DATASET RECORDS section start

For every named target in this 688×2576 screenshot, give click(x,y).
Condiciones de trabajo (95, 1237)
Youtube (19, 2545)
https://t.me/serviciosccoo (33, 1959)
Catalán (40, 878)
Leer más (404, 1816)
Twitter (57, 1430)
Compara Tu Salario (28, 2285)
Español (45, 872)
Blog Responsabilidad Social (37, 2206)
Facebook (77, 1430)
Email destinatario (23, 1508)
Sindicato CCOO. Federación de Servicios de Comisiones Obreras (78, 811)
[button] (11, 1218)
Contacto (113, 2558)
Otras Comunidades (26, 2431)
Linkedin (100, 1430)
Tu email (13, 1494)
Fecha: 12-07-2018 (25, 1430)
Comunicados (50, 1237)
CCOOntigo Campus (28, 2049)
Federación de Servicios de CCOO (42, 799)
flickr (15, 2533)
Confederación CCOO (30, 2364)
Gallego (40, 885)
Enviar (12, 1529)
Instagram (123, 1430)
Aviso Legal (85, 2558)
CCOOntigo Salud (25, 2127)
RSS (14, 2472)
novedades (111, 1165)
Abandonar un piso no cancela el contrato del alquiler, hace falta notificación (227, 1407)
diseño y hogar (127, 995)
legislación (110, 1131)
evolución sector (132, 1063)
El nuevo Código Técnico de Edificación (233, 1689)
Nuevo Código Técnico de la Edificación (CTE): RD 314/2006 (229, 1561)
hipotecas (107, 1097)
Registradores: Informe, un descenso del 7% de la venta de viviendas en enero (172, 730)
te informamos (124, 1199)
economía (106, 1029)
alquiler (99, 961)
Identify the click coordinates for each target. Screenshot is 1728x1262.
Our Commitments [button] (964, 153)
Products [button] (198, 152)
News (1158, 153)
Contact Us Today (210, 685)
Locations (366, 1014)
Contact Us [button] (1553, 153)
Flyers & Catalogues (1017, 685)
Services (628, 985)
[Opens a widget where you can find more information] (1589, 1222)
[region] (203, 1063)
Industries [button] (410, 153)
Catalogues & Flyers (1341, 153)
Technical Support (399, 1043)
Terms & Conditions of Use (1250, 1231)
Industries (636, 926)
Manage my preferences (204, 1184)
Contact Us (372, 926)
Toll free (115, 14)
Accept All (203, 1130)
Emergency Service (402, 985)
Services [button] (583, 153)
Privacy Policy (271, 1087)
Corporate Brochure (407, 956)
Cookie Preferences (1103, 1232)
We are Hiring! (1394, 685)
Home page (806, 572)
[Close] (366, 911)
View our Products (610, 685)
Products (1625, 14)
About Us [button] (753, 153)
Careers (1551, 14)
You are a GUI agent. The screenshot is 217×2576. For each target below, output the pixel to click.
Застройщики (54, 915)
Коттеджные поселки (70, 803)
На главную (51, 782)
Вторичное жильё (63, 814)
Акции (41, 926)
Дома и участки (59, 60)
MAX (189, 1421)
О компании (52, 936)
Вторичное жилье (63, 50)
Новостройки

DATASET RECORDS section end

▶ **PROBLEM TO WORK ON**: After locating the line that contains "Instagram (123, 1430)", please copy exactly every line from the start of the records through it, and nothing else.

▶ **RESULT OF THE EXERCISE**:
For every named target in this 688×2576 screenshot, give click(x,y).
Condiciones de trabajo (95, 1237)
Youtube (19, 2545)
https://t.me/serviciosccoo (33, 1959)
Catalán (40, 878)
Leer más (404, 1816)
Twitter (57, 1430)
Compara Tu Salario (28, 2285)
Español (45, 872)
Blog Responsabilidad Social (37, 2206)
Facebook (77, 1430)
Email destinatario (23, 1508)
Sindicato CCOO. Federación de Servicios de Comisiones Obreras (78, 811)
[button] (11, 1218)
Contacto (113, 2558)
Otras Comunidades (26, 2431)
Linkedin (100, 1430)
Tu email (13, 1494)
Fecha: 12-07-2018 (25, 1430)
Comunicados (50, 1237)
CCOOntigo Campus (28, 2049)
Federación de Servicios de CCOO (42, 799)
flickr (15, 2533)
Confederación CCOO (30, 2364)
Gallego (40, 885)
Enviar (12, 1529)
Instagram (123, 1430)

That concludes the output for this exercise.